O bezerro de ouro

É só ao reconhecer o rosto do Deus verdadeiro, por meio da concretude de sua ação libertadora em nossa história, que os ídolos são destruídos.
Imagem Jornada Biblica O bezerro de ouro do artigo O bezerro de ouro

Enquanto a fé nos põe a caminho, voltados para a voz de Deus, a idolatria nos enclausura na escuta do eco da nossa própria voz

Por Felipe Koller

A fé é fundamentalmente uma atitude de escuta. É a disponibilidade de quem, em resposta ao chamado do Deus da vida, se desinstala de suas pretensas seguranças e lança sua confiança na voz de um Outro. Assim, toda a existência se torna um diálogo, uma relação. Como toda relação, a fé exige pôr a própria perspectiva entre parênteses, requer sair do fechamento em si mesmo para levar em conta o outro, e demanda paciência a arte de deixar o tempo decantar os movimentos do nosso coração.

Tudo isso ainda faltava para o povo de Israel enquanto Moisés permanecia no Sinai em diálogo com Deus. Cansados da sua demora (cf. Êx 32), dessa demora que a atitude de escuta exige, os israelitas optaram por fechar os ouvidos. É quando aparece o contrário da fé: a idolatria. Arrancando seus brincos e joias, fundiram com o metal a imagem de um bezerro. E o adoraram como o deus que os havia libertado.

Às vezes, achamos que a idolatria é um pecado típico de um passado distante, quando a fé do povo de Deus era confrontada com as religiões pagãs. É um tremendo engano, porque a idolatria é uma tentação sempre presente. O ídolo é um deus que não exige espera, porque não é um Outro, não é o rosto de um Deus que nos fala: é simplesmente uma projeção de nossos caprichos, de nossos medos, de nossos rancores. É um deus manipulável, que nós próprios construímos. É um deus que serve de pretexto para a adoração de nós mesmos.

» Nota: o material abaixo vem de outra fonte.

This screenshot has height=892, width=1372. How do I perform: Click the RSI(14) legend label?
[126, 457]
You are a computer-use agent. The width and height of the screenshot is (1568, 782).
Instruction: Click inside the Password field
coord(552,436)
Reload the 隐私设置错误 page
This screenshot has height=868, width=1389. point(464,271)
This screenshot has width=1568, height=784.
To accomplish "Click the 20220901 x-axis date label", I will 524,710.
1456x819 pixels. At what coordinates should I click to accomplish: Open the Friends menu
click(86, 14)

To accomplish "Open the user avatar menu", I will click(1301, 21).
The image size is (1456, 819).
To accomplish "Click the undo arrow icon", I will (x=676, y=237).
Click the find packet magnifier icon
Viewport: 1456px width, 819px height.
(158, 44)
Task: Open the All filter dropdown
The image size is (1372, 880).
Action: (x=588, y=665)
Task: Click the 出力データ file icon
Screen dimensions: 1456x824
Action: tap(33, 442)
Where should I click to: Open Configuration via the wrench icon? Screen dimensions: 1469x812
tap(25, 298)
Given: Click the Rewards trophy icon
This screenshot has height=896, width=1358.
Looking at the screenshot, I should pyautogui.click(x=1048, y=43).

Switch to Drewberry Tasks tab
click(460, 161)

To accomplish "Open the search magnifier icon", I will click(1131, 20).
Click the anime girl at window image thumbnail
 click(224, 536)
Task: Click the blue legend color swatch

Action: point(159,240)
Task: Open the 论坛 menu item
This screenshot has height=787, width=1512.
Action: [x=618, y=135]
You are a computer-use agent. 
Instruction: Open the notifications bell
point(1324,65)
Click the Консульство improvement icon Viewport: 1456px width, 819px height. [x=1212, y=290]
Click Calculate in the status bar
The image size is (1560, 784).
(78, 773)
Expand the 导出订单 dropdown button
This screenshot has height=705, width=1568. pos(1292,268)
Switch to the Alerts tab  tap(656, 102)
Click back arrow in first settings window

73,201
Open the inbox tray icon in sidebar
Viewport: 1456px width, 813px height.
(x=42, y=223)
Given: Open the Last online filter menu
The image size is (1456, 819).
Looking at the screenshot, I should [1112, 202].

Por isso, o primeiro dos mandamentos reza: “Não terás outros deuses diante de mim” (Êx 20,3). Mas para sermos capazes de renunciar à idolatria é preciso ouvir o versículo anterior: “Eu sou o Senhor, teu Deus, que te fez sair da terra do Egito, da casa da escravidão” (Êx 20,2). É só ao reconhecer o rosto do Deus verdadeiro, por meio da concretude de sua ação libertadora em nossa história, que os ídolos são destruídos.